Mindy and the grands left us after a week of fun, frolic and good food. We already miss them, as the house is now disturbingly quiet and yes, a bit lonely. As I write this, a clock on my desk is making a muffled click at the passing of each second. This sound has been completely inaudible for the past week, mercifully drowned out by the wonderful cacophony of laughter punctuated by squeals and shrieks of the boys at play. To say that we miss that is an understatement.
However, the quietness facilitates reflecting on my first year of retirement; it hardly seems it has been a year since that blessed event! In a post to this blog on July 7th, 2013, I mentioned that Sandy and I were likely going to be part timers rather than full timers and, sure enough, that's how it turned out. It doesn't look like that's going to change, barring some unforeseen calamity. Here is a little insight to our considerations, concerns and evolution as we look back on retirement year one:
We were financially prepared, after all. I guess most people who retire wonder about this before they finally pull the plug. I suppose most RVers' decisions to go full time are largely driven by their budget. For many, shedding the expense of maintaining a stick and brick house is the only way to free up the required funds to wander freely about the country. Looking back at our first year's financials gives me some confidence that we will not have to do that, although the costs involved in maintaining our stick and brick home and traveling in a motorhome are somewhat daunting. (Because of my upbringing, I am not comfortable in sharing actual money figures, but suffice it to say that the expense is formidable, at least for us. Culture alert: In the south, discussing one's personal finances is generally considered unseemly, unless one has had a few mint juleps.)

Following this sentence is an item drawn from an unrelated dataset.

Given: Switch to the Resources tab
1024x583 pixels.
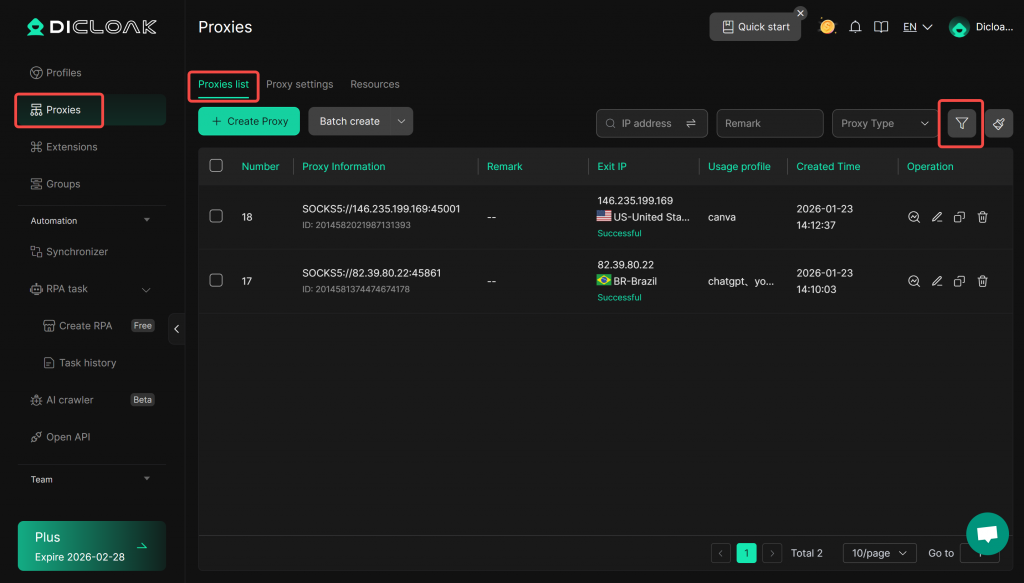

As part timers, we sacrifice some freedom and peace of mind. If I were asked to name the best rationale for jettisoning one's house, this would be it. When we are away in Phannie, there is rarely a day when I don't think about the house and perhaps take a look at the perimeter camera feeds on my cell phone to see if all is as it should be. The burglary we experienced a couple of years ago didn't help in my worrying about the place. I'm not even comforted by the new state-of-the-art security system, knowing that even if instantly notified by e-mail of a tripped alarm, there is nothing I can do from halfway across the country except watch the thieves look into the cameras as they steal our stuff and leave before the police can respond.
On a positive note, I don't have to worry much about the yard or the household systems. The yard is xeriscaped, so there is no upkeep there and, since the house is relatively new, the need for maintenance is almost nonexistent. I'm not sure what more we can do to secure the place.
The bottom line: We don't like our constant fretting over what's going on at home, but I suppose we'll just have to deal with it. (Fulltimers are entitled to smile smugly when reading this.)
We still have excess 'stuff.' When we downsized from the big house to our now smaller one, we got rid of a lot of stuff--so much so that we still have some empty cabinets in the new house! That being said, we still cannot imagine how we would pare down enough of what's left to live solely in Phannie's 350 square feet. I know it is done all the time, but I'm afraid we would need a degree of inspiration that we don't currently possess.
We don't think we would do 'loss of community' very well. There are some folks (Sandy more so, me less so) who cannot imagine being "homeless." For them, an RV could never be thought of as a home. They'll tell you that homes do not move about the country; they must remain in place so Santa can find them! For people who love a routine in their lives, it is especially difficult to abandon the familiar and embrace the unfamiliar. For them, the prospect of wandering around the country and making exciting new discoveries does not outweigh the loss of belonging they would have in the social structure of home, family, friends, church and all that constitutes their roots. I get that, and I must confess that I enjoy it too. (Sandy, however, thrives on it; I think that's why more people like her better.)
We are all about compromise. As our lifestyle is now, I get the extended trips I love without a detailed itinerary or restriction on length of stay and Sandy--who also enjoys our travels--gets to come home and plug in again. In the past year, we were actually at home more than we were away. So, I would call that a nice compromise. (Usually, my compromising means just doing it her way, but I'm not complaining; it has worked wonderfully for 38 years.)